Round-table discussion of Season 7 (thru January) by four of the leading Buffy scholars-- David Lavery, Rhonda Wilcox, James B. South, and Stephanie Zacharek.

I love reading articles by these people. It feels like a breath of fresh air after witnessing (and participating in) too many discussions about an actor's weight or 'ships or the endless spin-off rumors. Not that I don't enjoy those, but it's nice to be reminded that if we try harder and take in the show with a more committed and inquisitive mind, the show will reward us.

"One reason it's too early to make a real assessment is because it's clear the writers have just given up making episodic television."

During most of its first run, I only caught the Oz episodes cuz that was the only time I found it entertaining. I thought Oz was cool. When he left the show, I ignored Buffy on the tv guide for almost two years. Then I caught the season six premiere, and felt compelled to catch what I missed. A friend let me borrow her videotapes and I sat through several episodes a day for about a two week period. I uh, ..had a lot of free time a year or so ago. My point is, the show's NEVER really been episodic.

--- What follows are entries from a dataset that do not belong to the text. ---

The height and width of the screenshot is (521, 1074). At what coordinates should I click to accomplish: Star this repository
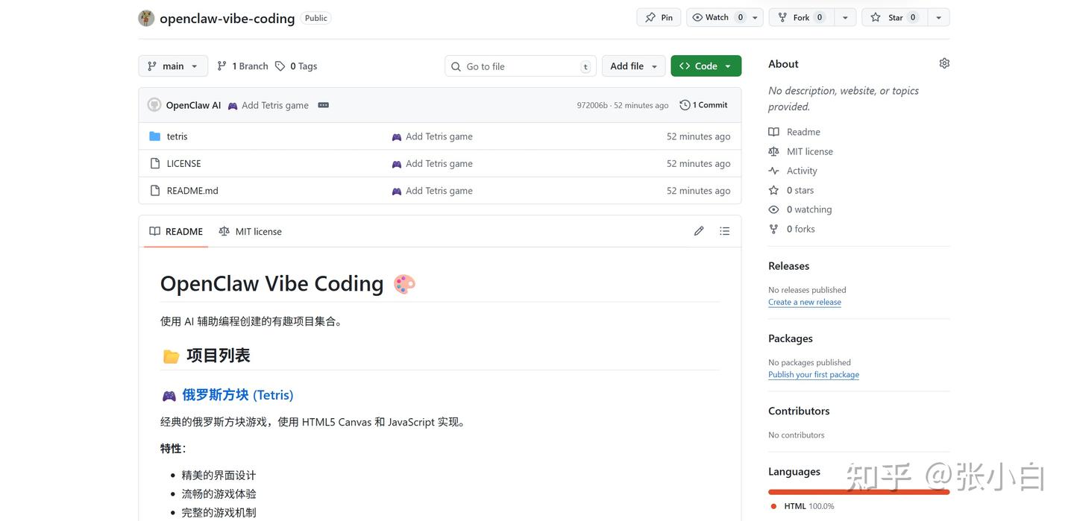coord(894,17)
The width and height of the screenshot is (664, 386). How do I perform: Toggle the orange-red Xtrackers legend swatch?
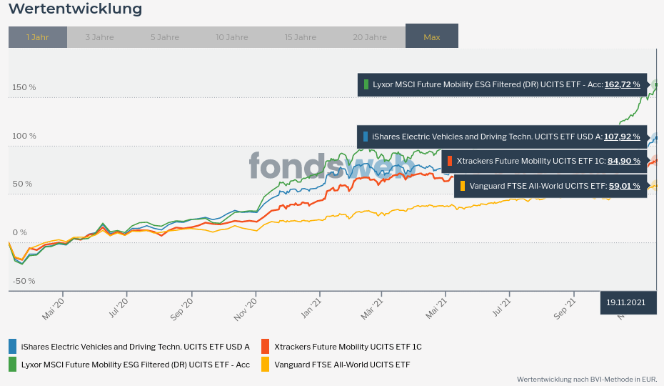click(x=265, y=347)
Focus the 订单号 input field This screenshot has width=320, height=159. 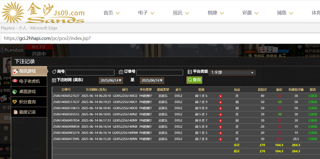pos(160,73)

Someday I'd like to sit down and write out a flow chart for all the plot arcs throughout the series. However, nowadays I just don't have the time I did a year ago. Though in the earlier seasons there was more of an attempt to do episodic television, that's NEVER been Whedon's goal with the series. There were scenes where a plot arc was integral in most of the Monster Of The Week episodes. It's what ties the whole season together. Since it's moved to UPN, there have still been attempts but they're much less often, and when that happens the fans usually call those episodes "filler."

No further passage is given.